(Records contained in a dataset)
--------------------

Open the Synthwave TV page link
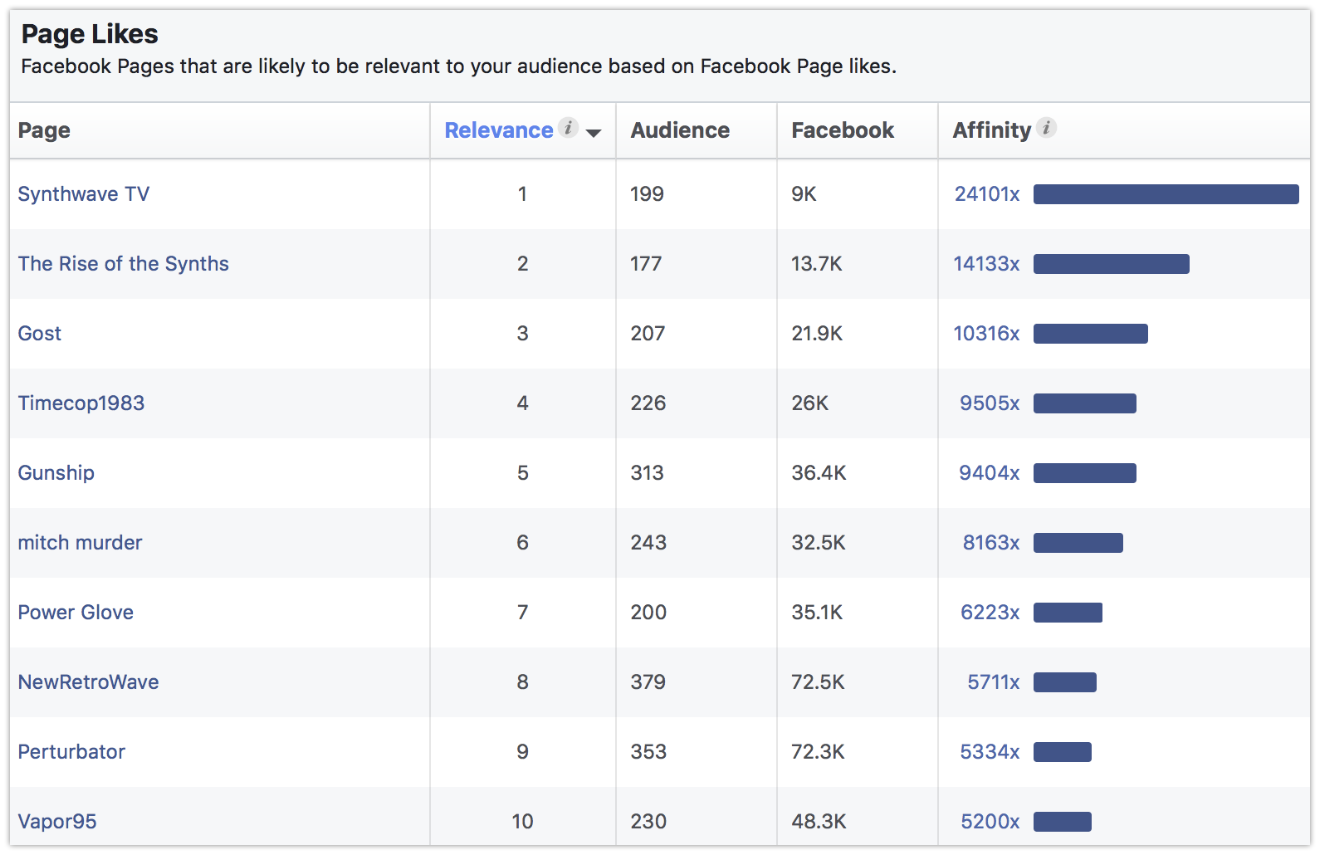Viewport: 1320px width, 855px height. pos(84,194)
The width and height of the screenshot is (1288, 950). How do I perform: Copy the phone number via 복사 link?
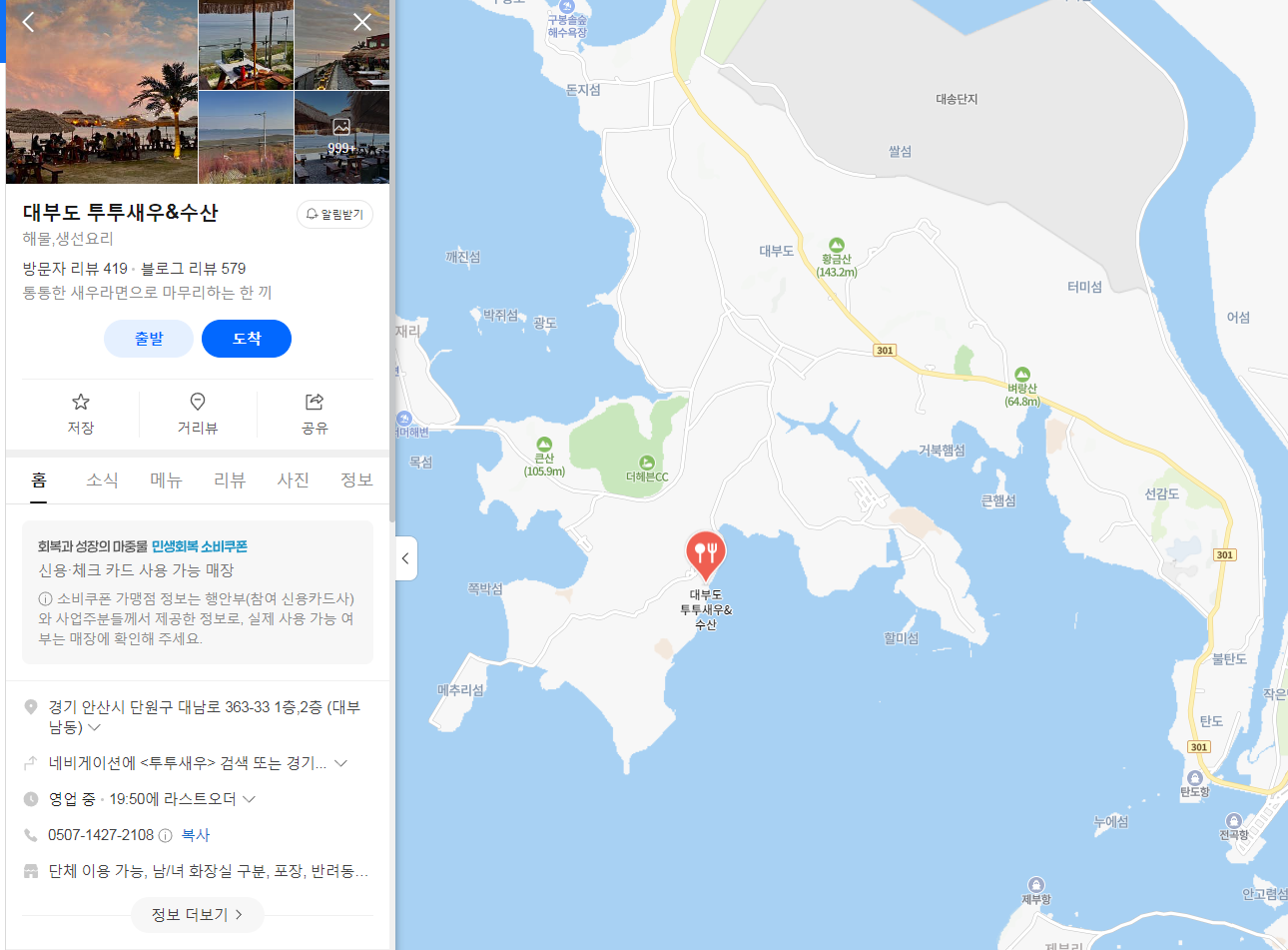[196, 835]
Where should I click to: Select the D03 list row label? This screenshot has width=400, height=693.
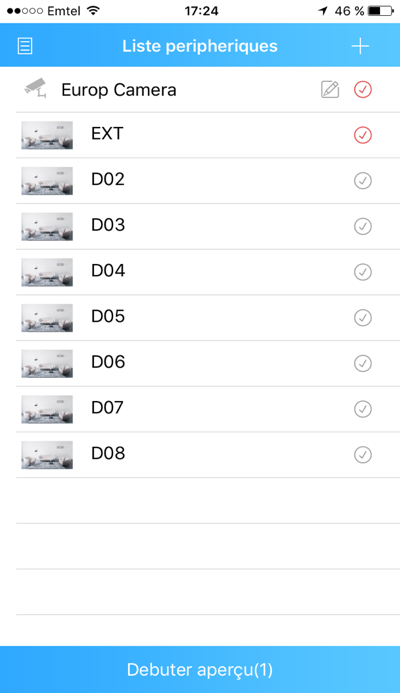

--------------------

▶ **PROBLEM**: Print the records verbatim, without pictures.

▶ **RESPONSE TO THIS TASK**:
Open the Synthwave TV page link
Viewport: 1320px width, 855px height. pos(84,194)
The width and height of the screenshot is (1288, 950). How do I perform: Copy the phone number via 복사 link?
[196, 835]
Where should I click to: Select the D03 list row label? This screenshot has width=400, height=693.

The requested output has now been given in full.